● Exercise instructions
The records that follow are to be transcribed exactly.

● Record extracts
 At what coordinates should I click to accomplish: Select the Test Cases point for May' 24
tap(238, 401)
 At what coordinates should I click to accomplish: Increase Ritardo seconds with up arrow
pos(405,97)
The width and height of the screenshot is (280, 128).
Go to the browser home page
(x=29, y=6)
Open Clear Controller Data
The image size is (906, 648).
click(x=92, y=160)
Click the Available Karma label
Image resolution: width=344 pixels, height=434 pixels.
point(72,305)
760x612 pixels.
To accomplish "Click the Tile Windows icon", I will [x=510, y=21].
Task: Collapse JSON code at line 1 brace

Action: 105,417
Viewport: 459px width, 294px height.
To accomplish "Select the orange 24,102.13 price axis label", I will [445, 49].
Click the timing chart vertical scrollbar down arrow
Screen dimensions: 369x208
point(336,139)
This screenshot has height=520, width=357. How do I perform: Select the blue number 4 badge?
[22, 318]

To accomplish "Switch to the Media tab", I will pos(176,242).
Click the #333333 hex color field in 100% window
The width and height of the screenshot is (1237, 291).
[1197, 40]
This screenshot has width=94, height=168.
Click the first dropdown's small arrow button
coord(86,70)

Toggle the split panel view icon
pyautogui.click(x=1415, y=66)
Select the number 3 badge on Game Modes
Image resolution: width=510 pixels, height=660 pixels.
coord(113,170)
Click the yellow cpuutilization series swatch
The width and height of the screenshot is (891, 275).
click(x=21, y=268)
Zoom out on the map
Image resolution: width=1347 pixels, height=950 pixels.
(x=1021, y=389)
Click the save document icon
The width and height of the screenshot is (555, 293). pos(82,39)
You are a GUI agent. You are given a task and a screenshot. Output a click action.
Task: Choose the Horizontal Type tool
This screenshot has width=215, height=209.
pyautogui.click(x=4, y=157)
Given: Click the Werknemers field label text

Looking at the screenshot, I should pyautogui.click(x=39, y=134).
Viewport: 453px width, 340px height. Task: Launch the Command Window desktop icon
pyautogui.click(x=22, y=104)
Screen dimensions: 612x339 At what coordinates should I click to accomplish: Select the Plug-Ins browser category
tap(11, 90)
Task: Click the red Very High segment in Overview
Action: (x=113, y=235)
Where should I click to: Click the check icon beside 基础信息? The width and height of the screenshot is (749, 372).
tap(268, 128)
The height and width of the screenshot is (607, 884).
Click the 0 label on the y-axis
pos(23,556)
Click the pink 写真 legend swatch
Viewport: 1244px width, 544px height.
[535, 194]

● Answer to this exercise
 At what coordinates should I click to accomplish: Select the Test Cases point for May' 24
tap(238, 401)
 At what coordinates should I click to accomplish: Increase Ritardo seconds with up arrow
pos(405,97)
The width and height of the screenshot is (280, 128).
Go to the browser home page
(x=29, y=6)
Open Clear Controller Data
The image size is (906, 648).
click(x=92, y=160)
Click the Available Karma label
Image resolution: width=344 pixels, height=434 pixels.
point(72,305)
760x612 pixels.
To accomplish "Click the Tile Windows icon", I will [x=510, y=21].
Task: Collapse JSON code at line 1 brace

Action: 105,417
Viewport: 459px width, 294px height.
To accomplish "Select the orange 24,102.13 price axis label", I will [445, 49].
Click the timing chart vertical scrollbar down arrow
Screen dimensions: 369x208
point(336,139)
This screenshot has height=520, width=357. How do I perform: Select the blue number 4 badge?
[22, 318]

To accomplish "Switch to the Media tab", I will pos(176,242).
Click the #333333 hex color field in 100% window
The width and height of the screenshot is (1237, 291).
[1197, 40]
This screenshot has width=94, height=168.
Click the first dropdown's small arrow button
coord(86,70)

Toggle the split panel view icon
pyautogui.click(x=1415, y=66)
Select the number 3 badge on Game Modes
Image resolution: width=510 pixels, height=660 pixels.
coord(113,170)
Click the yellow cpuutilization series swatch
The width and height of the screenshot is (891, 275).
click(x=21, y=268)
Zoom out on the map
Image resolution: width=1347 pixels, height=950 pixels.
(x=1021, y=389)
Click the save document icon
The width and height of the screenshot is (555, 293). pos(82,39)
You are a GUI agent. You are given a task and a screenshot. Output a click action.
Task: Choose the Horizontal Type tool
This screenshot has width=215, height=209.
pyautogui.click(x=4, y=157)
Given: Click the Werknemers field label text

Looking at the screenshot, I should pyautogui.click(x=39, y=134).
Viewport: 453px width, 340px height. Task: Launch the Command Window desktop icon
pyautogui.click(x=22, y=104)
Screen dimensions: 612x339 At what coordinates should I click to accomplish: Select the Plug-Ins browser category
tap(11, 90)
Task: Click the red Very High segment in Overview
Action: (x=113, y=235)
Where should I click to: Click the check icon beside 基础信息? The width and height of the screenshot is (749, 372).
tap(268, 128)
The height and width of the screenshot is (607, 884).
Click the 0 label on the y-axis
pos(23,556)
Click the pink 写真 legend swatch
Viewport: 1244px width, 544px height.
[535, 194]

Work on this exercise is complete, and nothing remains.